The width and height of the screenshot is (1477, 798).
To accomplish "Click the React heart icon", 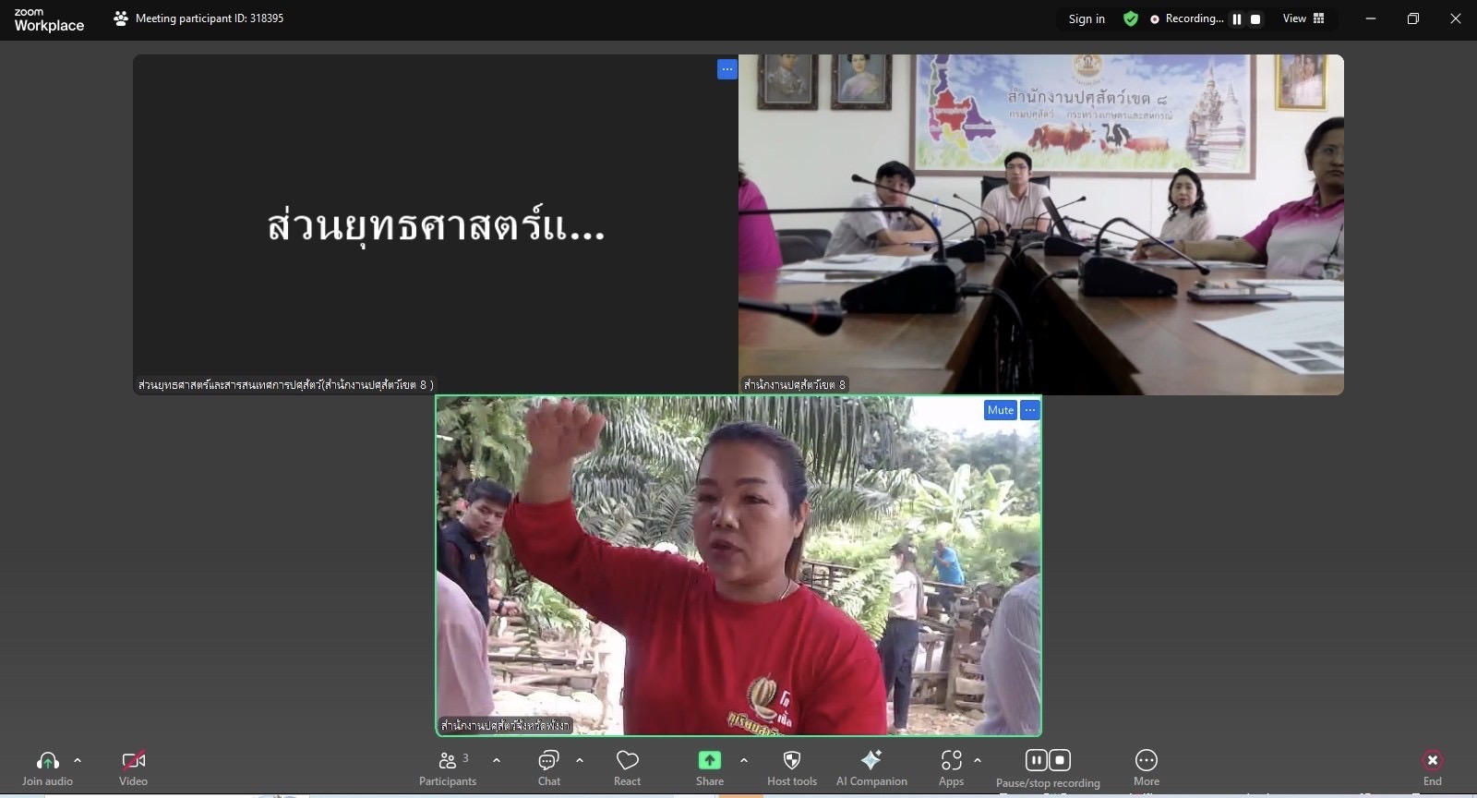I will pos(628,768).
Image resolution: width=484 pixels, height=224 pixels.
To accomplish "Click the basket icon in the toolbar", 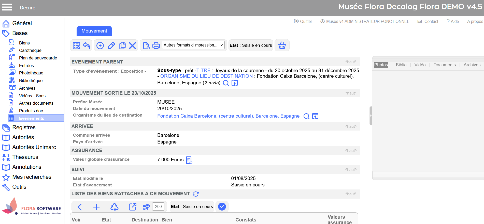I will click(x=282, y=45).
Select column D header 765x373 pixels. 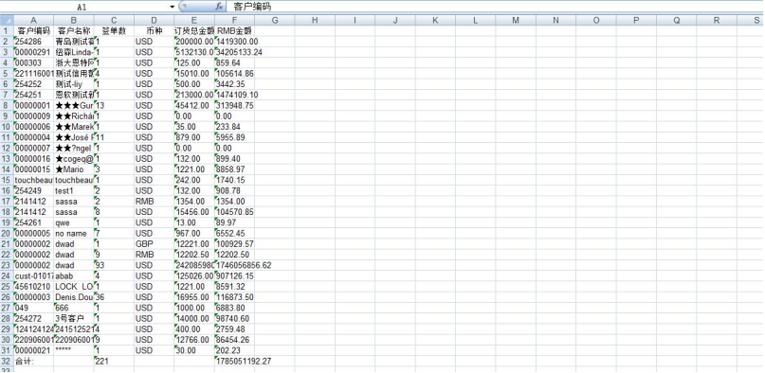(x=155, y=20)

○ ○ ○ ○

• [Exercise directions] Extract every line of the items that contains the word "width", matching case exactly.

• [The response]
The width and height of the screenshot is (1477, 798).
Image resolution: width=484 pixels, height=224 pixels.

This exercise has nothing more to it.